Stored records
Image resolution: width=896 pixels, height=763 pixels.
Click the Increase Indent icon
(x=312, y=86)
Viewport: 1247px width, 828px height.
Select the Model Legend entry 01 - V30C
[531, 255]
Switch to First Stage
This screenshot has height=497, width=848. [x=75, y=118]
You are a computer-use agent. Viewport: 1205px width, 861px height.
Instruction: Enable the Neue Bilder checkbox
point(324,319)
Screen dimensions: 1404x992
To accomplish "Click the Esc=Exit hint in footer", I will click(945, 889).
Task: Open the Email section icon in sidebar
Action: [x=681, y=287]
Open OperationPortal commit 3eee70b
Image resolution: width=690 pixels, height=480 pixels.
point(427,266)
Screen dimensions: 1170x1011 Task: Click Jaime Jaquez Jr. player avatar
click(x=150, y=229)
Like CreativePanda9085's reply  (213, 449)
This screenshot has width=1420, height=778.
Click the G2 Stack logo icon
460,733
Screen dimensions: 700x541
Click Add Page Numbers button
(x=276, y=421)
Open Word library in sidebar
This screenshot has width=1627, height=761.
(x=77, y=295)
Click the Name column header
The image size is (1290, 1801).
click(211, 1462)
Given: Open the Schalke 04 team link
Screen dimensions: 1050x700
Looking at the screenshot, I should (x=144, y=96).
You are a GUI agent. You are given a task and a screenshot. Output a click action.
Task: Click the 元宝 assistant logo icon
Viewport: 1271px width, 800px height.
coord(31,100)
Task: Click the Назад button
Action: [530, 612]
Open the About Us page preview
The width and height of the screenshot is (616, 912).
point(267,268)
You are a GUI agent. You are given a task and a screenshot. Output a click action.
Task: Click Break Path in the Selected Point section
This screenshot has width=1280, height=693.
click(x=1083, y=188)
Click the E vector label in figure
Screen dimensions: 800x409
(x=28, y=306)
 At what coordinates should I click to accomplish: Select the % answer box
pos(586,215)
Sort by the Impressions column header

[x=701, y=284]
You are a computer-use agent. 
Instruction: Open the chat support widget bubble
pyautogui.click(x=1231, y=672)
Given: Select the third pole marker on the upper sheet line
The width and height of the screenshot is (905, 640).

#### EXERCISE AIM:
Set down the records again, exactly.

#### SOLUTION FOR THIS TASK:
Image resolution: width=896 pixels, height=763 pixels.
Click the Increase Indent icon
(x=312, y=86)
Viewport: 1247px width, 828px height.
Select the Model Legend entry 01 - V30C
[531, 255]
Switch to First Stage
This screenshot has height=497, width=848. [x=75, y=118]
You are a computer-use agent. Viewport: 1205px width, 861px height.
Instruction: Enable the Neue Bilder checkbox
point(324,319)
Screen dimensions: 1404x992
To accomplish "Click the Esc=Exit hint in footer", I will click(945, 889).
Task: Open the Email section icon in sidebar
Action: [x=681, y=287]
Open OperationPortal commit 3eee70b
Image resolution: width=690 pixels, height=480 pixels.
point(427,266)
Screen dimensions: 1170x1011 Task: Click Jaime Jaquez Jr. player avatar
click(x=150, y=229)
Like CreativePanda9085's reply  (213, 449)
This screenshot has width=1420, height=778.
Click the G2 Stack logo icon
460,733
Screen dimensions: 700x541
Click Add Page Numbers button
(x=276, y=421)
Open Word library in sidebar
This screenshot has width=1627, height=761.
(x=77, y=295)
Click the Name column header
The image size is (1290, 1801).
click(211, 1462)
Given: Open the Schalke 04 team link
Screen dimensions: 1050x700
Looking at the screenshot, I should (x=144, y=96).
You are a GUI agent. You are given a task and a screenshot. Output a click action.
Task: Click the 元宝 assistant logo icon
Viewport: 1271px width, 800px height.
coord(31,100)
Task: Click the Назад button
Action: [530, 612]
Open the About Us page preview
The width and height of the screenshot is (616, 912).
point(267,268)
You are a GUI agent. You are given a task and a screenshot. Output a click action.
Task: Click Break Path in the Selected Point section
This screenshot has width=1280, height=693.
click(x=1083, y=188)
Click the E vector label in figure
Screen dimensions: 800x409
(x=28, y=306)
 At what coordinates should I click to accomplish: Select the % answer box
pos(586,215)
Sort by the Impressions column header

[x=701, y=284]
You are a computer-use agent. 
Instruction: Open the chat support widget bubble
pyautogui.click(x=1231, y=672)
Given: Select the third pole marker on the upper sheet line
The width and height of the screenshot is (905, 640).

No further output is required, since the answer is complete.